(Task data Opens)

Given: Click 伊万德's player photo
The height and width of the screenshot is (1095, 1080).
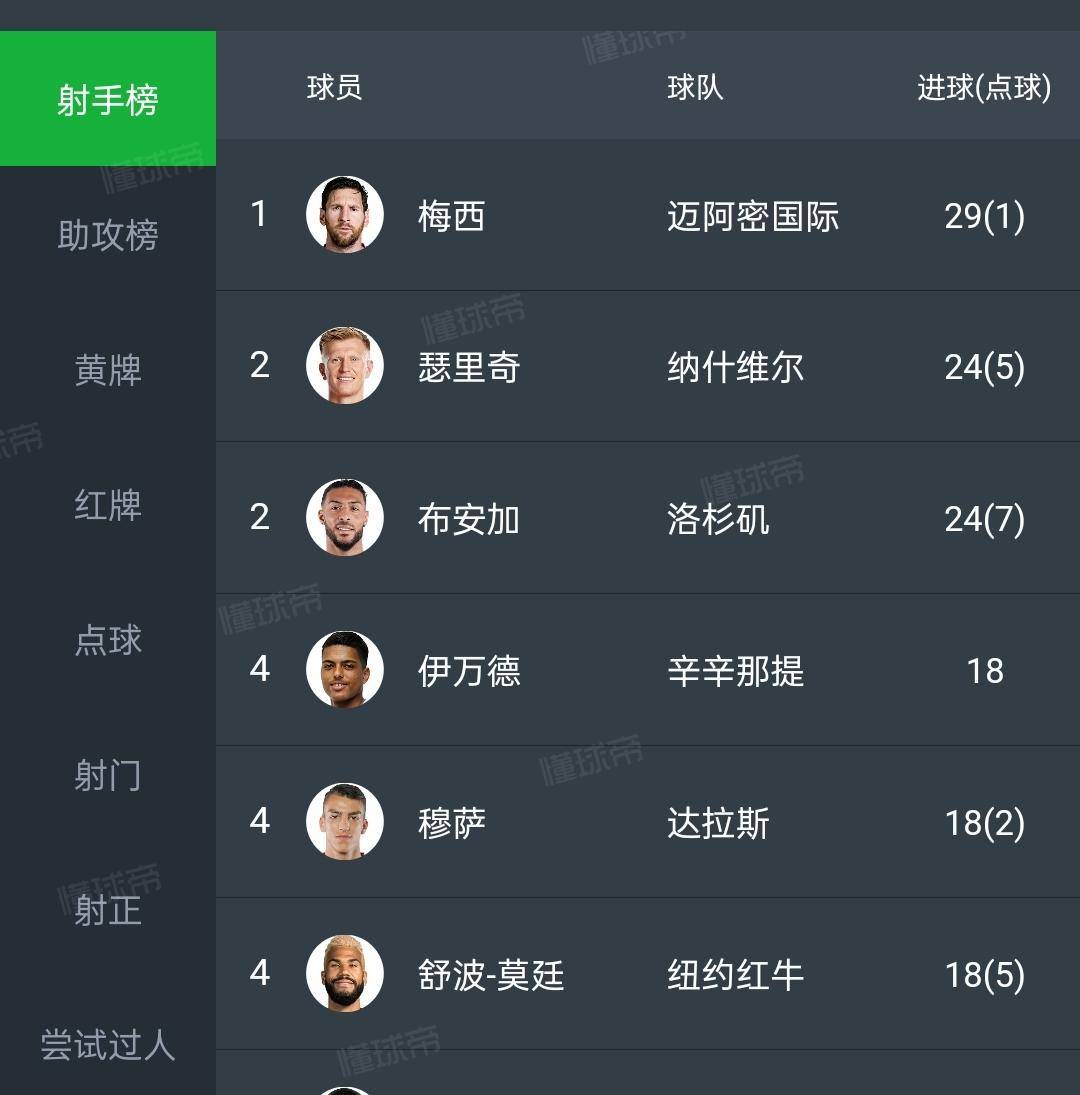Looking at the screenshot, I should (344, 670).
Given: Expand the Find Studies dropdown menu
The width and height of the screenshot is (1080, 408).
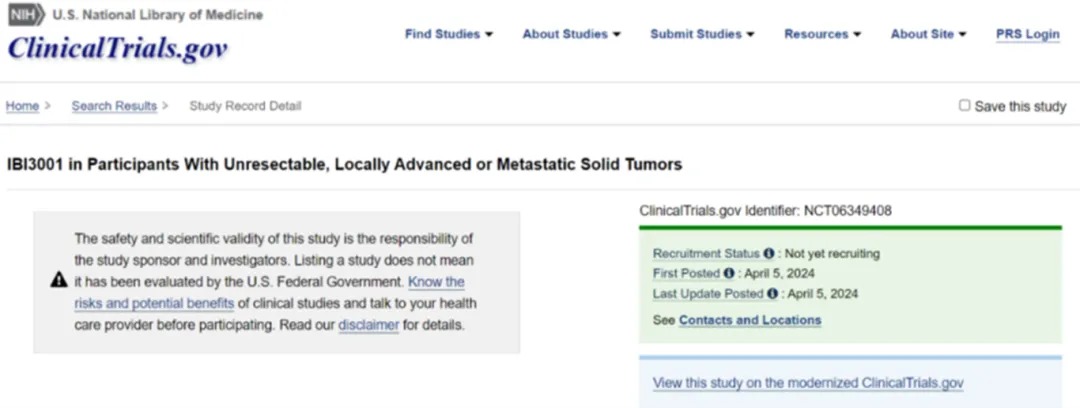Looking at the screenshot, I should click(448, 34).
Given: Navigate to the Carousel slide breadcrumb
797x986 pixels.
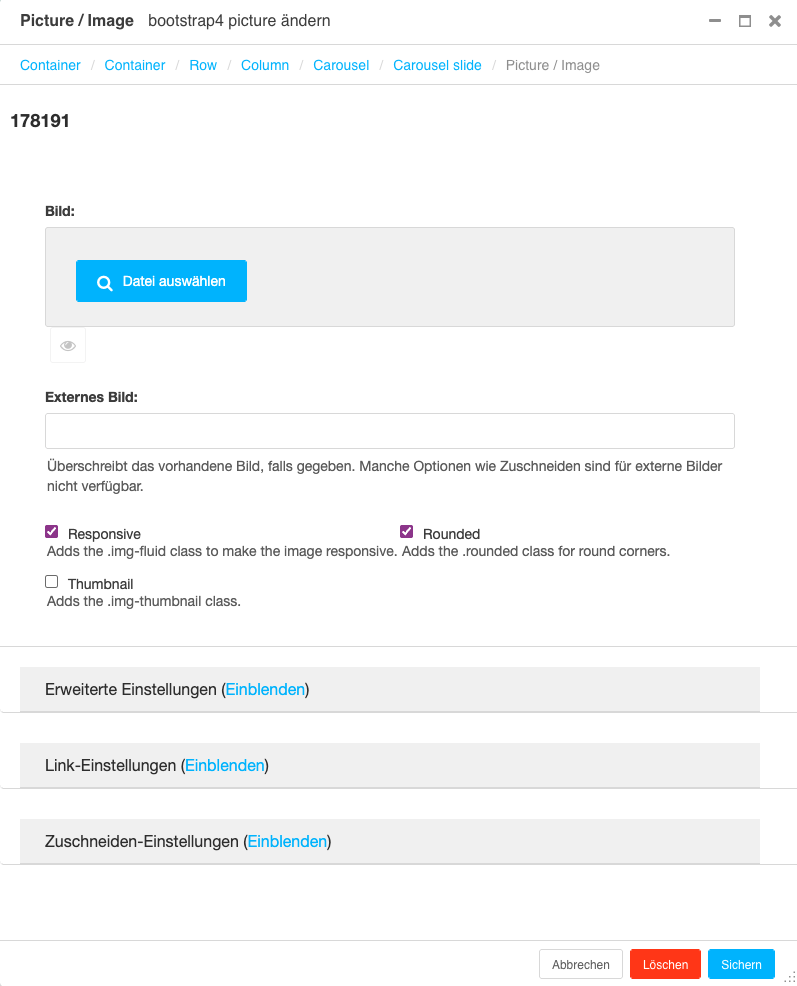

(Task data Closes)

» What this task involves: State the count of lines in the data holding the word "Given", adding nothing to it.

» Solution to the exercise: 3